With funding from Nellie Mae Education Foundation, World Education’s National College Transition Network is recruiting six adult educators in New England to pilot a new mobile phone project, called Words2Learn.
Whether students work in groups or individually, in or out of the class, the core strategies of the apps will include:
- Introducing learners to the words (listening to the pronunciation, reading the definition, and seeing the word used in a sentence)
- Engaging learners in higher level thinking activities (students will have the ability to type their reflection/opinion of how they would respond to a given scenario)
- Checking students’ knowledge (student feedback on objective exercises)
We are planning on adopting a flipped classroom approach. During class time, we expect teachers to work to deepen students’ understanding by giving them any needed support. Using this approach, teachers will also have more time to provide opportunities to extend and apply what students have previously learned from the app. Students are given five words at each session through the apps developed for this project. The apps will be designed to provide students multiple exposures to each word or concept in different formats to optimize learning. Reports of student activity and progress can be accessed by the teachers from a web-based platform. We’ll also investigate if with training teachers can learn to create their own learning activities in the apps.

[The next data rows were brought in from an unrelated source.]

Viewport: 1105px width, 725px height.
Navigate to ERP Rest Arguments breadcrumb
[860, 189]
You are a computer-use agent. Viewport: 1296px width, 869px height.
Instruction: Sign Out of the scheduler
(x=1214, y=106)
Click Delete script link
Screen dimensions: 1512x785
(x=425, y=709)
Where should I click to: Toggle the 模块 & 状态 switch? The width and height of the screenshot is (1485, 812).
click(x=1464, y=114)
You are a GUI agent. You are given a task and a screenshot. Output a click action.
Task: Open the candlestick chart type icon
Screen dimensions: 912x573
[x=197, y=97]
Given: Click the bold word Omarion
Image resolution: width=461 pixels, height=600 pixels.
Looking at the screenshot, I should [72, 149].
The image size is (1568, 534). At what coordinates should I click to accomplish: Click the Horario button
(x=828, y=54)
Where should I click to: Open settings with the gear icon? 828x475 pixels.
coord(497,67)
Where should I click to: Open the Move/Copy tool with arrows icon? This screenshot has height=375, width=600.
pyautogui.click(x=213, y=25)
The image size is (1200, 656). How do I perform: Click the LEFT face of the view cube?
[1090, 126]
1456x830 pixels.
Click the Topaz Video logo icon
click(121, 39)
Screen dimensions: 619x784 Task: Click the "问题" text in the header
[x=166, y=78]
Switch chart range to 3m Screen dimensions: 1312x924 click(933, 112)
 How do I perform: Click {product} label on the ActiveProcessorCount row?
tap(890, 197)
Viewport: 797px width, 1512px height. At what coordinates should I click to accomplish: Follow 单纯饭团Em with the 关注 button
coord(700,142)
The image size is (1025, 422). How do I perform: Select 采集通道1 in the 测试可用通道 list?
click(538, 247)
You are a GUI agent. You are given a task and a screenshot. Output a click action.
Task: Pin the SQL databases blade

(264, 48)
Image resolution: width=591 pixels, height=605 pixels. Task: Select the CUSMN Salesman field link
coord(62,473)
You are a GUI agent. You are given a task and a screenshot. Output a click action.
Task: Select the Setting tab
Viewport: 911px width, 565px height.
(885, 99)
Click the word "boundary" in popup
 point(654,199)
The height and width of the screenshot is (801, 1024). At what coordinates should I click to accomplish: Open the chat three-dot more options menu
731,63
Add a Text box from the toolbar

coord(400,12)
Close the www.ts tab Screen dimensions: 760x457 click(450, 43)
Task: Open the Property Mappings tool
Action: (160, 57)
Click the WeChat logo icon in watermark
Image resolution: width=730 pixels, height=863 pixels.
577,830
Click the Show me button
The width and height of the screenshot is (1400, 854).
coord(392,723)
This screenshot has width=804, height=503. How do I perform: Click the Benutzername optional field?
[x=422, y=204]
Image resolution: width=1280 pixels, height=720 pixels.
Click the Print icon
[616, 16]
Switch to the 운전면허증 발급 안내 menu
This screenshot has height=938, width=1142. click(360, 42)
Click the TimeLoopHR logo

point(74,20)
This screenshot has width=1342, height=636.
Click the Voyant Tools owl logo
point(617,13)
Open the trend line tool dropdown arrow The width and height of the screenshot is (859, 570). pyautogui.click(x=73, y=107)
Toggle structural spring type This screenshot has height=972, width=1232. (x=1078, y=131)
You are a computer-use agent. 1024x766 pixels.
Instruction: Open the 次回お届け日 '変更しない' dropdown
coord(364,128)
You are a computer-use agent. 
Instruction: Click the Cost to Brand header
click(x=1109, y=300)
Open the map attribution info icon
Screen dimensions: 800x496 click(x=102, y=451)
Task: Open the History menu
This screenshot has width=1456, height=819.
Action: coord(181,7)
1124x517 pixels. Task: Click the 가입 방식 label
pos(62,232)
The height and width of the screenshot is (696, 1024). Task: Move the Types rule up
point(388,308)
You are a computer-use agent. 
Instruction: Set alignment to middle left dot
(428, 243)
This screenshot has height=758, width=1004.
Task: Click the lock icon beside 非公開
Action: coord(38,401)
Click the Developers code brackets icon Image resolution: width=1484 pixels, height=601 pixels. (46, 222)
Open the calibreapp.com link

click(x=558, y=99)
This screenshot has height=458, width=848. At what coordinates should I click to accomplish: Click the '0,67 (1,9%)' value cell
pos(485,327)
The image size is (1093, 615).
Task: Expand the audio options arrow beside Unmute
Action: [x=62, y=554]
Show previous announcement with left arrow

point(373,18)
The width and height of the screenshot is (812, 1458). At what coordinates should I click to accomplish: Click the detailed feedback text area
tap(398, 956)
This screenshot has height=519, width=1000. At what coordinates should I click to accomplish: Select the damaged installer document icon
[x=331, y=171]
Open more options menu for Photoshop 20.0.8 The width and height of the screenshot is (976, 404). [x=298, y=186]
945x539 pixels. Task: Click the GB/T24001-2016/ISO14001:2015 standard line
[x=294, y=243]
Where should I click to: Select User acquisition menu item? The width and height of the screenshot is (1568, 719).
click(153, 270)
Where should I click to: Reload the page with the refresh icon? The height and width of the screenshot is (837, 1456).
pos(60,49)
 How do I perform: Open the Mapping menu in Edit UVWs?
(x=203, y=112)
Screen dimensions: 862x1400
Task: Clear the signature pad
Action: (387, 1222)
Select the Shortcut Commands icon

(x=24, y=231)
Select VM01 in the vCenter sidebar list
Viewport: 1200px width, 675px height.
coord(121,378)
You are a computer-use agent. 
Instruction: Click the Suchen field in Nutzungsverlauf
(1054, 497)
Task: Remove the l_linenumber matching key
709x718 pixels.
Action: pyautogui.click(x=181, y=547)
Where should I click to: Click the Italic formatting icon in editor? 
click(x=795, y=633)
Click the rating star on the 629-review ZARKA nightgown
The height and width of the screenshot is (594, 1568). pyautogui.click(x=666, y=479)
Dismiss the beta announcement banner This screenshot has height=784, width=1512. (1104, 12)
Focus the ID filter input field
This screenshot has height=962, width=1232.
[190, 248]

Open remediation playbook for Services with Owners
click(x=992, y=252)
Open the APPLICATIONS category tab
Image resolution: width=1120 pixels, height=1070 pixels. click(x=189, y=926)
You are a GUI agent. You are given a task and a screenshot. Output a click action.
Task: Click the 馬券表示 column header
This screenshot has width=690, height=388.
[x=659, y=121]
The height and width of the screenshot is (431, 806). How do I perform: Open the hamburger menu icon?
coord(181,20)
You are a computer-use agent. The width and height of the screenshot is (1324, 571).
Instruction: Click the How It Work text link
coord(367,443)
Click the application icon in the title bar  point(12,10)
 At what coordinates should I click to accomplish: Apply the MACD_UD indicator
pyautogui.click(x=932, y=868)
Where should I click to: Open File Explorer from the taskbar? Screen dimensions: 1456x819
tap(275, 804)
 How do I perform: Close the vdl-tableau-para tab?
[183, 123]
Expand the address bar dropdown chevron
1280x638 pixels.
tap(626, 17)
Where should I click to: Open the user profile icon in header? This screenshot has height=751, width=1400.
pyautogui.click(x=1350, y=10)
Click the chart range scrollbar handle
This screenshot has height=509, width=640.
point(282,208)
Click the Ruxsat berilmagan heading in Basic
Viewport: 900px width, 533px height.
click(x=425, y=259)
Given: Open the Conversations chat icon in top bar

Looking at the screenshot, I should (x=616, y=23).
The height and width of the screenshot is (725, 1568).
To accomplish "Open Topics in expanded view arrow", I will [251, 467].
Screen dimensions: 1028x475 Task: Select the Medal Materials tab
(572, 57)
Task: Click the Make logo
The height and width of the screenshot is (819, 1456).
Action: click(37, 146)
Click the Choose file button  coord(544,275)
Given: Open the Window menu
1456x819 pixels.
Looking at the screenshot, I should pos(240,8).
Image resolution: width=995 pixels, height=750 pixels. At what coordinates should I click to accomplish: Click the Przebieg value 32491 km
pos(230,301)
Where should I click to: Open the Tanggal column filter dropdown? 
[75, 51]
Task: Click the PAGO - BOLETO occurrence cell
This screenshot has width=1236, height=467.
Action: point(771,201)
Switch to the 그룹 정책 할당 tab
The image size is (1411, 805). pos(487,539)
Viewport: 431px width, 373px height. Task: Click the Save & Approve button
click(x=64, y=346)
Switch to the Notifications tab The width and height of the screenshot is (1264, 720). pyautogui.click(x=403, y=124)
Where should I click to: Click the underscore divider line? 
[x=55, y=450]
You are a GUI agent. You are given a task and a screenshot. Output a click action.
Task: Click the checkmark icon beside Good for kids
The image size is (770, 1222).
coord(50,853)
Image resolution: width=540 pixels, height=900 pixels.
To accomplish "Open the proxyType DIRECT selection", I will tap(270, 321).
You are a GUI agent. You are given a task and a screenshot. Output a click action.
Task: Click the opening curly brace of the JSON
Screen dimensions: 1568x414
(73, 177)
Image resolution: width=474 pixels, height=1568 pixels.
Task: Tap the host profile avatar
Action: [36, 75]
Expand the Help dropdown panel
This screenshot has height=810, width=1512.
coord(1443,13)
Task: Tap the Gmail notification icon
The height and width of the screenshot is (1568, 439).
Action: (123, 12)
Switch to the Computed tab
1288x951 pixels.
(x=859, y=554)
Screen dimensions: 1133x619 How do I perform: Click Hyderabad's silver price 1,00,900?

The pilot ends in December 2013, so we’ll be sure to let you know our findings after that.
World Education has been studying the viability of mobile technology in education for years. Here are some other examples of the work we have been doing:
- With funding from USAID, World Education, in collaboration with its Cambodian partners is implementing the Total Reading Approach for Children (TRAC) program to support a new reading curriculum. As part of the grant, an android app is being developed to help support learning with smartphones and tablets. The devices will be available for children through libraries.
- Since 2011, CocoaLink, with support from World Education provides text messages to cocoa farmers with information crucial to improving yield.